To be done: Write out each of the lines below word for word, leaving out the pictures.

>> start Supplied records

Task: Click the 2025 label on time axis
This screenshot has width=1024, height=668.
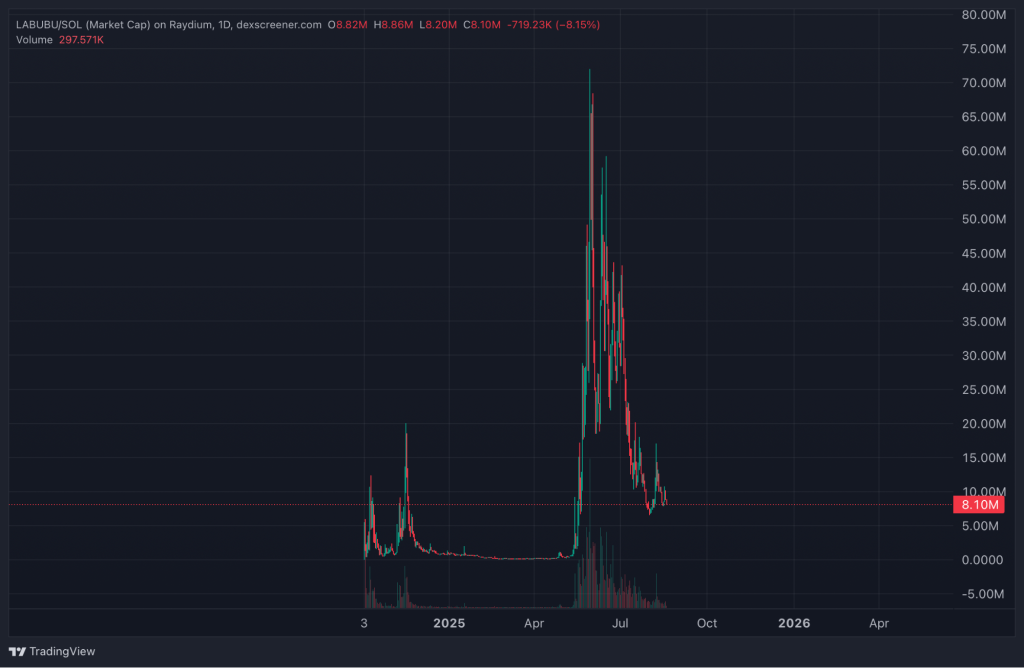Action: pos(449,623)
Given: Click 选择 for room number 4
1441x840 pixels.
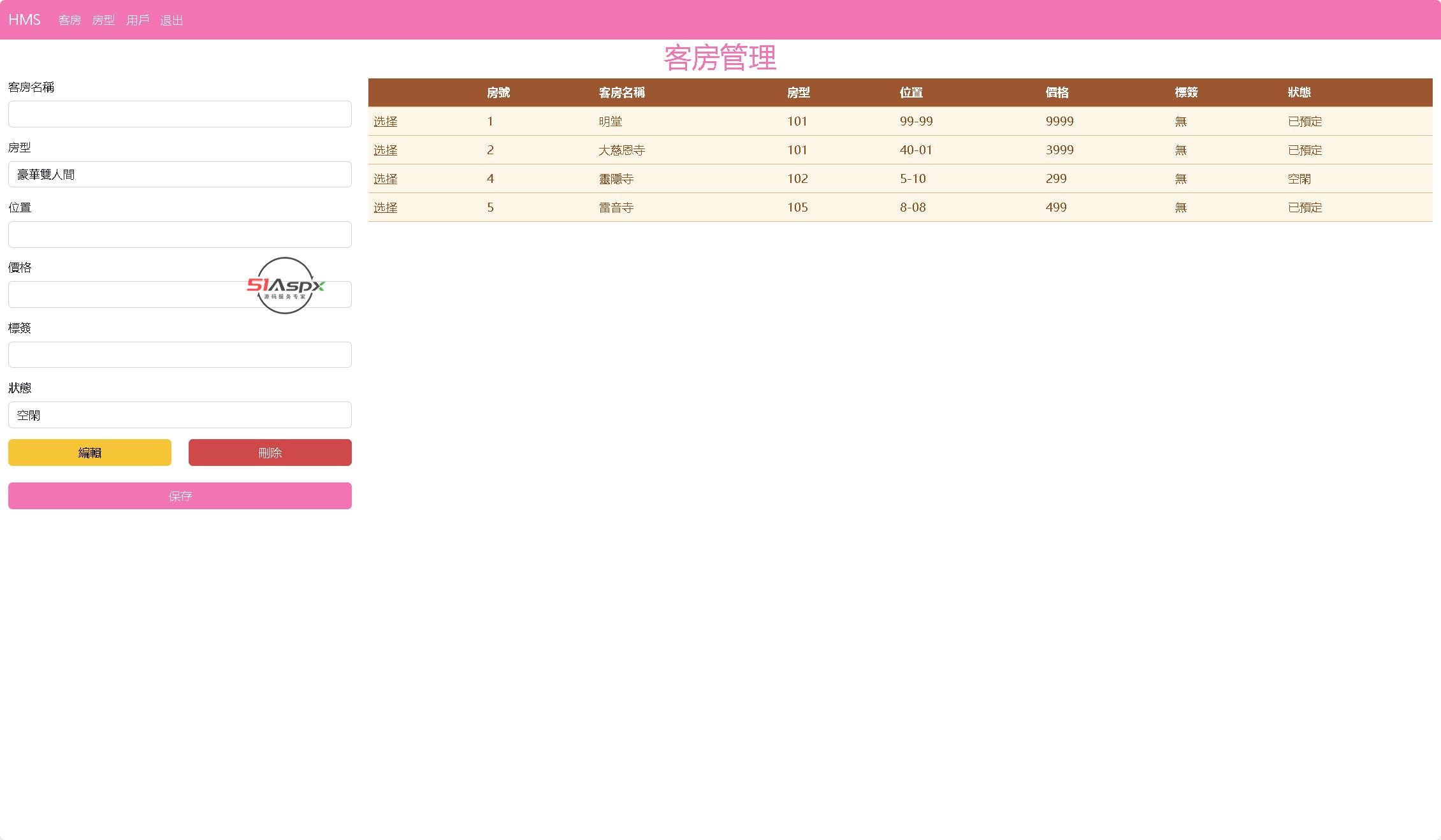Looking at the screenshot, I should click(385, 179).
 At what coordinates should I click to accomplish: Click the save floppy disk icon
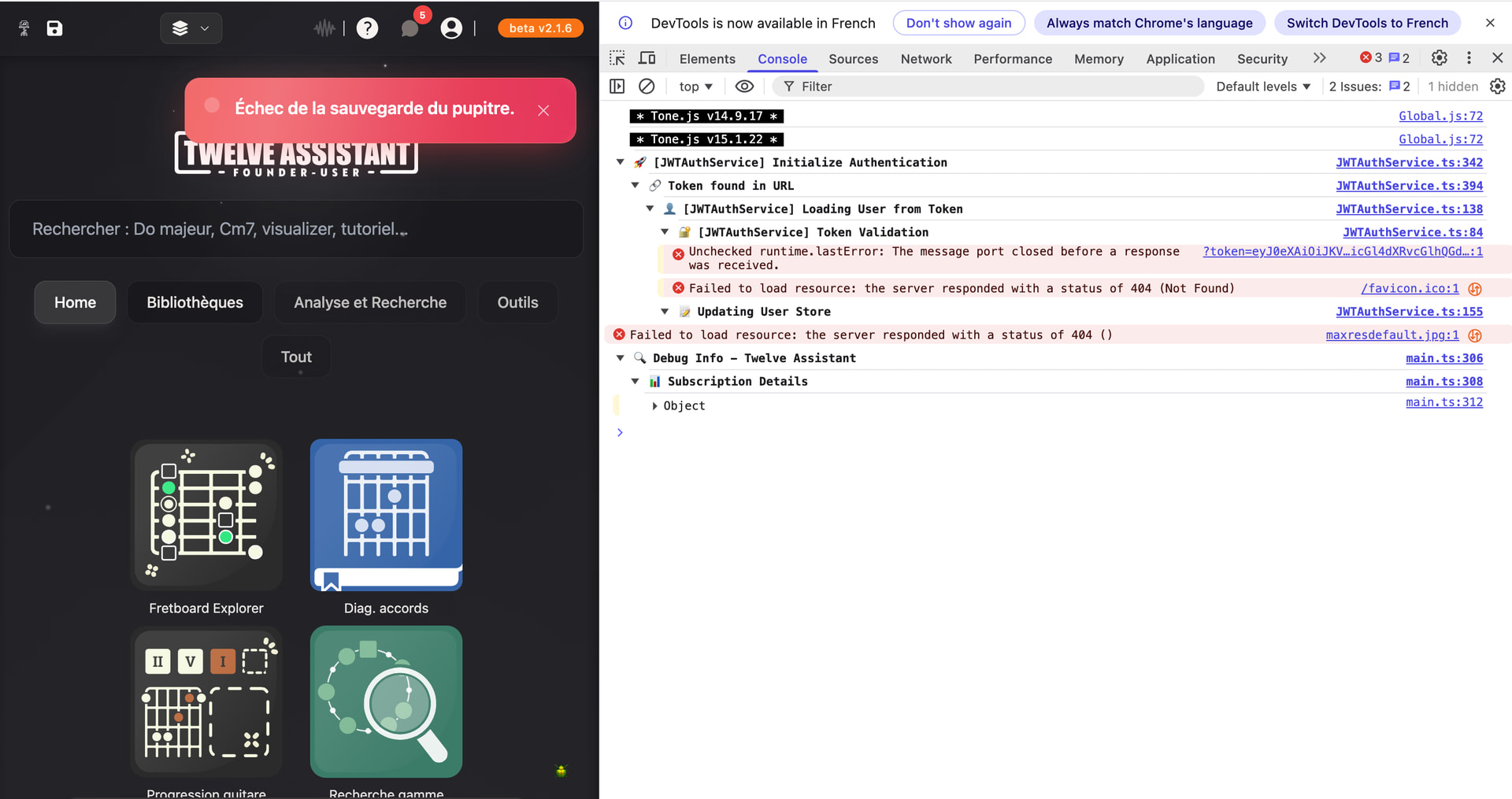coord(54,28)
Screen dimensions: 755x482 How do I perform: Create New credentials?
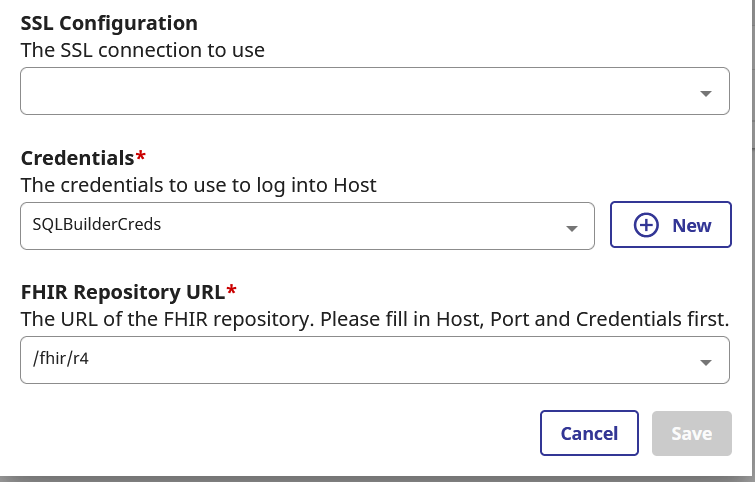671,225
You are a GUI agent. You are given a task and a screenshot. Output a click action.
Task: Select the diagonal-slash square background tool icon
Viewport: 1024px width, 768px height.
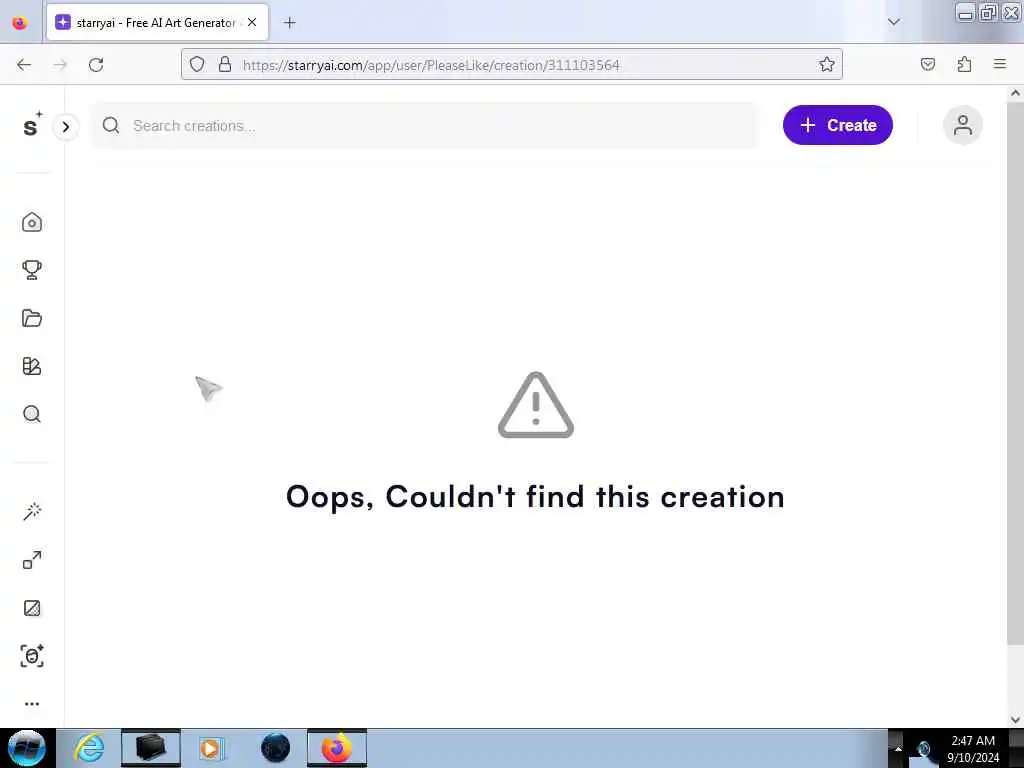32,608
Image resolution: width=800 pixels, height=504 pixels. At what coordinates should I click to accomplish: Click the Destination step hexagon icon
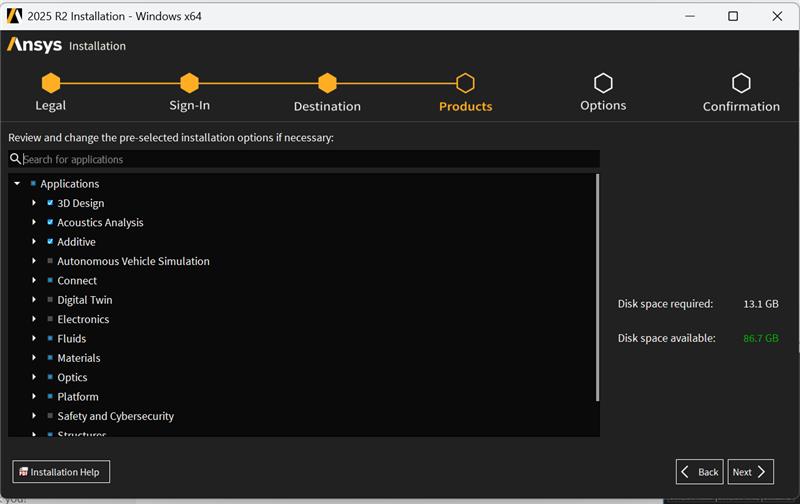(x=327, y=83)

>> end Supplied records

Expected answer:
Task: Click the 2025 label on time axis
This screenshot has width=1024, height=668.
Action: pos(449,623)
Given: Click 选择 for room number 4
1441x840 pixels.
Looking at the screenshot, I should click(385, 179).
 At what coordinates should I click to accomplish: Click the save floppy disk icon
coord(54,28)
Screen dimensions: 755x482 How do I perform: Create New credentials?
671,225
You are a GUI agent. You are given a task and a screenshot. Output a click action.
Task: Select the diagonal-slash square background tool icon
Viewport: 1024px width, 768px height.
32,608
Image resolution: width=800 pixels, height=504 pixels. At what coordinates should I click to accomplish: Click the Destination step hexagon icon
(x=327, y=83)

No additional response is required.